▶ [The exercise]: Retype the lines from the one containing "The height and" through the one containing "will tap(1278, 292).", inclusive, exactly as they appear in the records below.

### Supplied data

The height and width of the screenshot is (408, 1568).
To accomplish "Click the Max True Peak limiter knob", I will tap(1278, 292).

######
### Supplied data

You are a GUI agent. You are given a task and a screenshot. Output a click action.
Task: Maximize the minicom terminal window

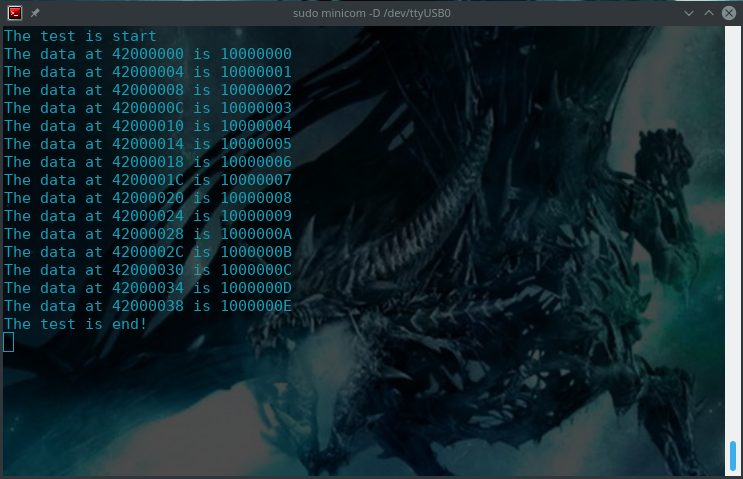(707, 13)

######

▶ [Right answer]:
The height and width of the screenshot is (408, 1568).
To accomplish "Click the Max True Peak limiter knob", I will tap(1278, 292).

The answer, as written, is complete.